引退した日本ハムファイターズの田中賢介選手。
その引退セレモニーには【家族】という言葉が賢介選手からたくさん出てきました。
その賢介選手のお兄様。
そのお兄様の姿に憧れ賢介選手は野球を始め…
そしてプロ野球の道へ進みました。
今回親交がある賢介選手のお兄様に賢介選手へのお手紙を書いていただきました。
私が9歳の時、賢介が誕生しました。
両親が共働きでしたので小学生の私は賢介の面倒をよく任されていました。
賢介が歩きだした頃には・・
私が毎日保育園へお迎えに行き歩いて帰宅。
土曜日は私が毎日、適当に作った棒ラーメンだったな・・
と今でも思い出します。
文句も言わず、おりこうな賢介でした。
しかし・・
私は周りの友達が楽しそうに遊んでいることが正直うらやましかったです。
ある日・・
母に『バスケットがやりたい』と言いました。
仲良しの友達に誘われたことがきっかけでしたが・・
半分は賢介の面倒から解されたかった気持ちもありました。
母はバスケットをすることを許してくれ全国大会出場も果たしました。
その後中学ではバスケットではなく軟式野球部に進みました。
3年間の実績もあり私は筑陽学園に特待生として進学。
そのころ賢介は小学校に入学。
小学校2年から私の影響で野球をやり始めました。
賢介の野球人生の始まりです。
先輩たちからたくさん可愛がっていただきどんどん上達していきました。
月曜日は練習が休みだった高校生の私とも練習。
普段はたくさんの新聞紙ボールを自宅で打ち込みをしていました。
私も部活が終わって帰宅してから夜中までバットを振っていると母から
『いい加減にしなさい』
とよく怒られていましたが・・
賢介も同じだったようです。
後の賢介のインタビューで・・
野球をしている私がかっこよく見えたこと。
甲子園に行けなかった私を見て・・
こんなにがんばっているのに行けない甲子園ってどんな所なんだろう?
と小学生ながらに思い・・
甲子園に絶対行きたい・・
とひそかに思っていたことを知りました。
足も速く肩も強くピッチャーをしていた賢介は中学生となり
硬式クラブチームに入団しました。
周りが田んぼという環境のグラウンドで・・
度々ネットを超えて場外へボールが出るようになりネットが補強され高くなっていきました。
当時を知る人からは『賢介ネット』と呼ばれています。
当時は親の送迎などもなく自宅から5キロの距離を毎回走っていました。
トレーニングだったのでしょう。
昔からストイックでした。
私は高校を卒業し社会人野球へ・・
そして私自身もプロ野球のテストを受けました。
最後の二人まで残りましたが落選。
賢介が高校生の頃です。
賢介は東福岡高校に進学し春夏甲子園出場。
高校卒業後の進路を悩んでいましたが・・
『兄がなれなかったから俺がプロに行く』
とプロ志願をしたそうです。
熊本県の山鹿球場でホームランを打った時・・
賢介はプロに行けるんじゃないかと私は思いました。
賢介は日本ハムファイターズでお世話になることになりました。
それからの野球人生は苦労の連続でした。
故障もありましたしメジャーへの挑戦。
食事のサポートは奥さんの千芳ちゃんの担当になり・・
頑固な賢介のために大変だったと思います。
子供が生まれ親となり・・
気付いたこと・気づかされたことはたくさんあると思います。
日本球界に復帰するときに一番最初に声を掛けてくださったのは日本ハムファイターズでした。
賢介も言っていましたが・・
縁もゆかりもない自分を温かく応援してくださった北海道の皆様には本当に感謝していると・・。
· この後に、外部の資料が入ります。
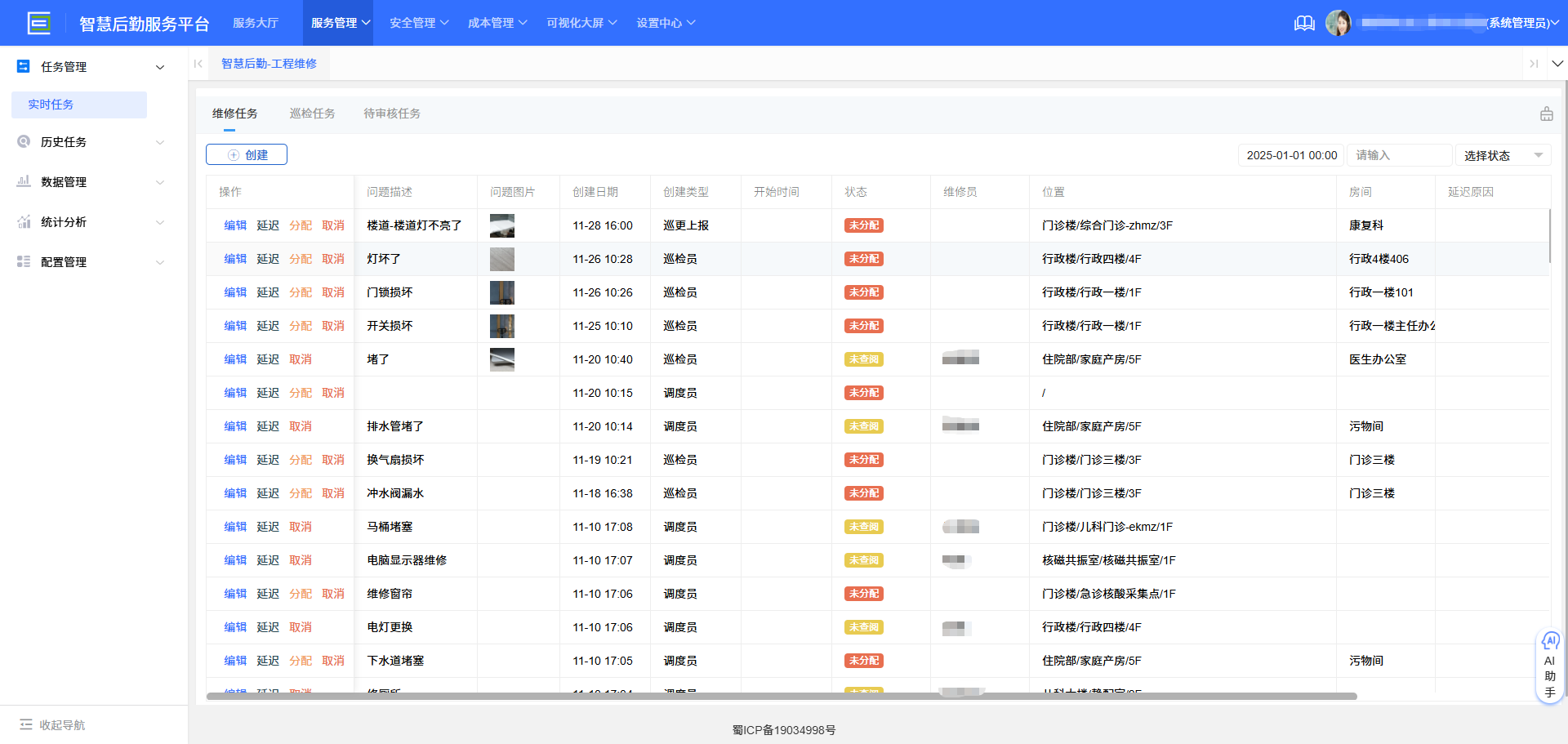Click the user avatar photo
Viewport: 1568px width, 744px height.
1339,23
そしてこれからも北海道に住み続けるとのことですので・・
北海道に恩返しをしていくんだなと思っております。
最後の試合で見せた2本のヒット。
野球の神様がいるとしたら・・
通算1500安打に1本足りないのではなく・・
最後に2本も打たせてくれた。
1499本も打たせてくれた。
20年間楽しい時間をありがとう。
長い間、お疲れ様でした。
私は受け継いだ父の印刷会社を守り・・
これからも福岡から応援していこうと思います。
そして・・
スイッチONバッティングスクールで『野球って楽しい!』ということを広めていこうと思います。
田中俊之
家族・・
田中賢介選手にはたくさんの家族が応援してくれたのでしょう。
奥様・お子さん・お父様・お母様・そしてこの手紙を書いていただいたお兄様。
日本ハムという家族。
そして・・
北海道の皆さんという家族。
兄と弟は福岡と北海道という遠い所にいますが・・
家族の絆に距離は関係なく・・
ずっとずっと繋がっているはずです。
*取材に応じて頂いた賢介選手のお兄様である田中俊之様・・
今回はありがとうございました。